DeepSeek

From Systems Analysis Wiki
Jump to navigation Jump to search

DeepSeek is a Chinese artificial intelligence research company that develops large language models (LLMs) and multimodal systems. The firm gained widespread recognition for openly distributing the weights of its models and their high cost-effectiveness, which triggered a price adjustment in the AI market in late 2024 and early 2025.[1]

History

DeepSeek's founder is entrepreneur and co-founder of the hedge fund High-Flyer, Liang Wenfeng. In the spring of 2023, High-Flyer spun off its AI research division, which became the company DeepSeek AI in May of the same year. By 2025, the staff had grown to ~160 employees.[2] From its inception, the company declared a commitment to openness—publishing model weights ("open-weight") under permissive licenses and focusing on fundamental AGI research.

Unlike most startups, DeepSeek is funded from High-Flyer's R&D budget, which, according to the founder, allows it to focus on long-term goals rather than immediate monetization.[3]

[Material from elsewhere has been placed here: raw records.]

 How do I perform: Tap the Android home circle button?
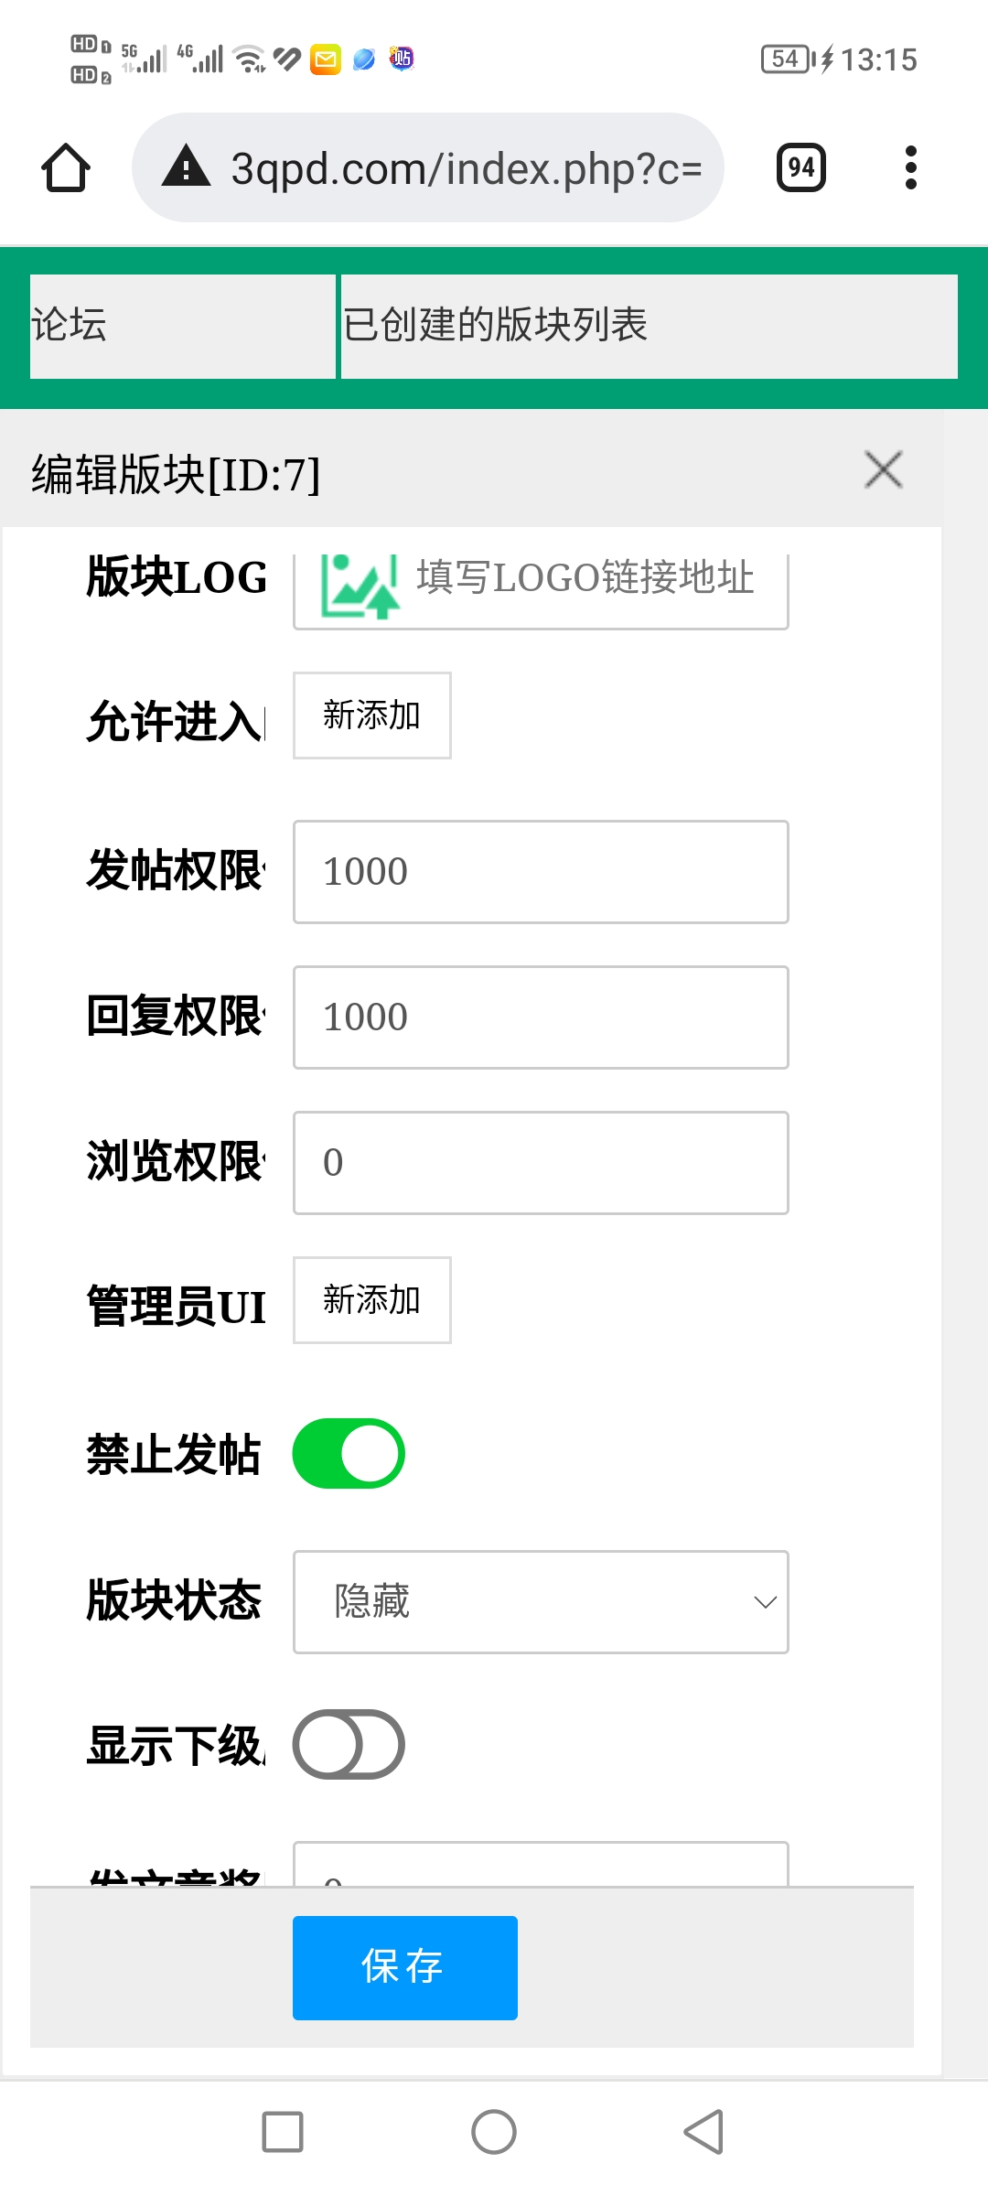point(494,2132)
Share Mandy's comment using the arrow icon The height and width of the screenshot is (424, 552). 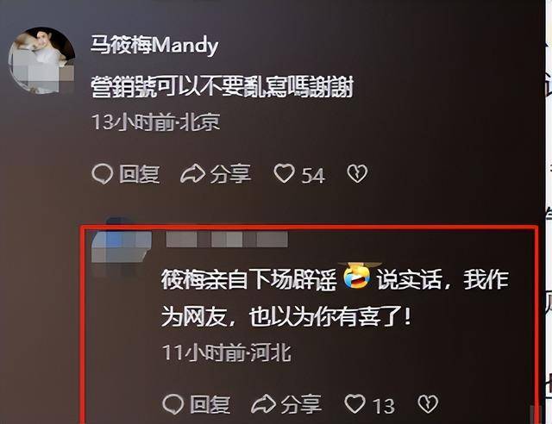(x=192, y=174)
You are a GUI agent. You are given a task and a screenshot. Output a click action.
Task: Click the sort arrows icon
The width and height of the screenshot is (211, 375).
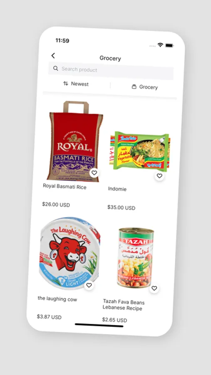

The company caused a significant stir in the technology and financial communities in January 2025 after releasing the DeepSeek-R1 model. The announcement that training a model comparable to GPT-4 cost less than $6 million (compared to estimates of $100+ million for GPT-4) caused a crash in the stock prices of tech giants and forced the industry to rethink the "more compute = better model" paradigm.[4]

Architectural Features

Mixture-of-Experts (DeepSeekMoE)
Most of DeepSeek's flagship models use a Mixture-of-Experts (MoE) architecture. Unlike "dense" models, where all parameters are activated to process a request, MoE models engage only a small subset of specialized subnetworks ("experts") for each token. DeepSeek developed its own MoE implementation with "shared" experts, fine-grained segmentation, and load balancing without auxiliary losses, which allows activating only a fraction of the hundreds of billions of parameters and drastically reducing computational costs.[5]
Multi-Head Latent Attention (MLA)
A method for compressing the KV cache into a latent vector, saving up to 93% of memory and enabling context windows of up to 128,000 tokens. This technology is key for efficiently processing long texts.[6]
FP8 Training and Multi-Token Prediction
The V3 family of models utilizes mixed-precision FP8 (8-bit floating-point numbers) and simultaneous prediction of multiple tokens, which accelerates both the training and inference processes.[7]

Model Family

  • DeepSeek LLM — base models with 7 and 67 billion parameters (2023), the first bilingual (EN/ZH) release, which surpassed LLaMA-2 70B on several tasks.[8]
  • DeepSeek-Coder (2023) — a line of models for programming (1.3–33 billion) and its successor Coder-V2 (16 billion / 236 billion MoE, 128K context, 338 coding languages).[9]
  • DeepSeek-V2 (May 2024) — a 236 billion (21 billion active) MoE LLM with MLA; trained on 8.1 trillion tokens.[10]
  • DeepSeek-V3 (December 2024) — 671 billion (37 billion active); training took ≈2.8 million GPU-hours on Nvidia H800s at a cost of ≈$5.5 million.[11]
  • DeepSeek-R1 (January 2025) — a line of models for logical reasoning; the R1-0528 version approached OpenAI o3 on AIME 2025 and LiveCodeBench.[12]
  • DeepSeek-VL / VL2 — multimodal VL models (up to 4.5 billion active) with dynamic mosaic processing of 1024×1024 images.[13]
  • DeepSeek-Math 7B — a specialized model with 51.7% accuracy on the MATH benchmark; close to GPT-4.[14]
  • DeepSeek-Prover-V2 — a 671 billion MoE model for theorem proving in Lean 4; 63.5% on miniF2F.
  • Distilled R1 models — open-weight versions from 1.5 to 70 billion parameters based on Llama and Qwen.[15]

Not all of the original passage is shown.